Assuming for the sake of discussion that the bribery statute may be classified as a "general statute", it is not concurrent with any of the other three statutes relied upon by Liewer. For a public servant to be convicted of bribery, the State must prove the elements of corrupt intent and an agreement to accomplish a particular result. RCW 9A.68.010(1)(b); Greco, 57 Wn. App. at 204. Proof of the crime of official misconduct under RCW 9A.80.010(1) does not require evidence of an agreement or understanding. This element is also not included in the offense of misconduct of a public officer (RCW 42.20.010) or failure to perform a duty of a public officer. See RCW 42.20.100. Further, neither RCW 42.20.010 nor RCW 42.20.100 requires the element of corrupt intent. Greco, at 204. It is possible for a defendant to violate any one of these three statutes without committing bribery, and that is fatal to *647 Liewer's contention that any of them is concurrent with the bribery statute.

LESSER INCLUDED OFFENSE INSTRUCTION

[3] Lastly, Liewer contends that RCW 9A.80.010, RCW 42.20.010, and RCW 42.20.100 are lesser included offenses of bribery and that the trial court erred in refusing to so instruct the jury. A defendant is entitled to an instruction on a lesser included offense if (1) each element of the offense is a necessary element of the offense charged and (2) the evidence supports an inference that only the lesser included offense was committed. State v. Speece, 115 Wn.2d 360, 362, 798 P.2d 294 (1990).

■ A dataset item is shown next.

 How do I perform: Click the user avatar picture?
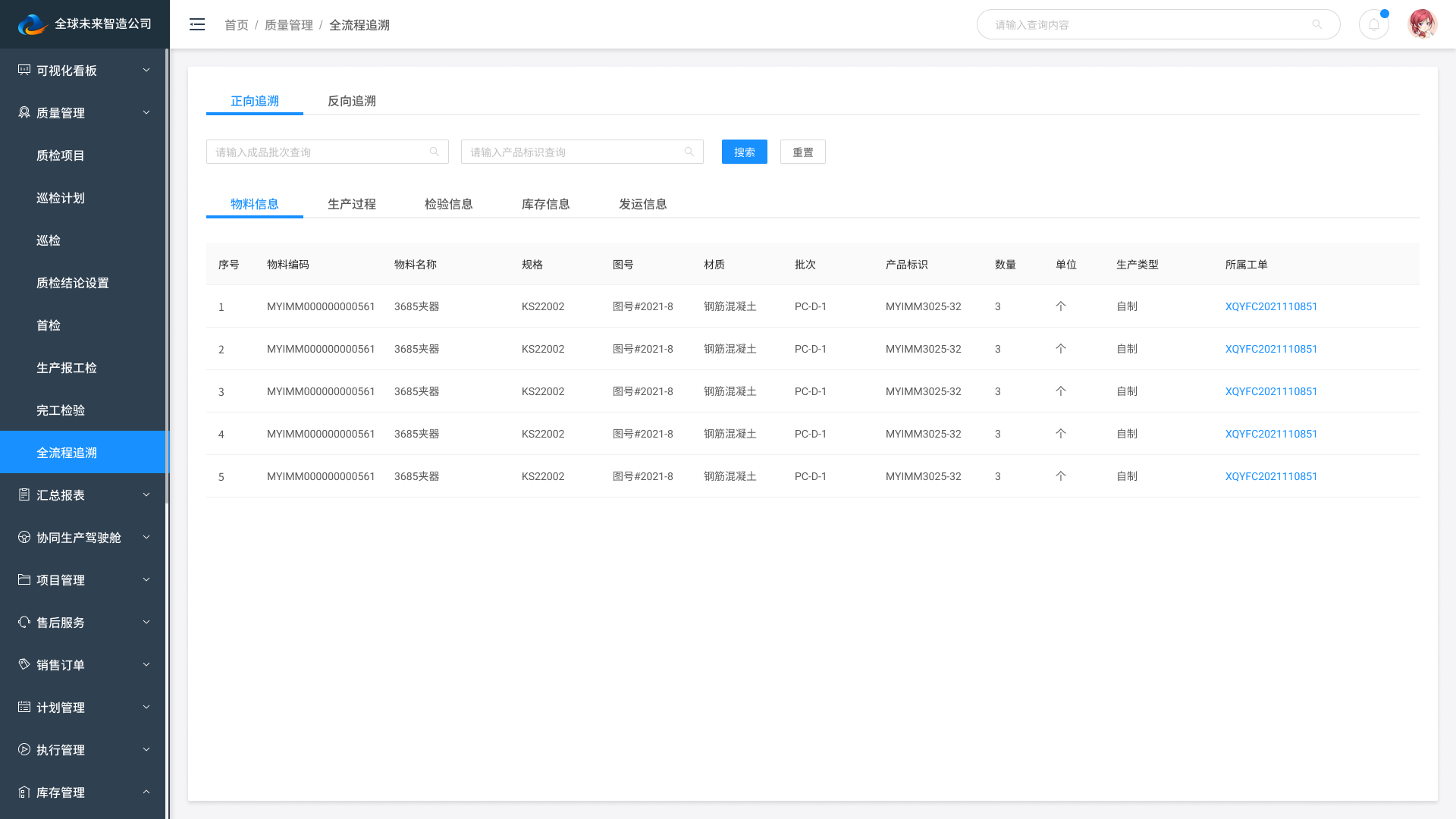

None of the three statutes relied upon by Liewer is a lesser included offense of bribery because they all contain elements not needed for a conviction under the bribery statute.

RCW 9A.80.010 requires proof of an unauthorized act or intentional failure to perform a required duty. These are elements not required to prove a case of bribery under RCW 9A.68.010(1)(b).

RCW 42.20.010 applies only to public officers, and Liewer was not a public officer at the time of the offense. Thus, he was not chargeable under this statute.

A violation of RCW 42.20.100 is established by proof of willful neglect to perform a duty required by law. Such proof is not sufficient to prove a violation of the bribery statute, which requires proof of an agreement and the element of corrupt intent. See Greco, at 204.

None of the statutes relied upon by Liewer describes lesser included offenses.

The judgment is affirmed.

PEKELIS and AGID, JJ., concur.

NOTES

[1] J.R. had bargained "Andy" down to $450 from an initial asking price of $650.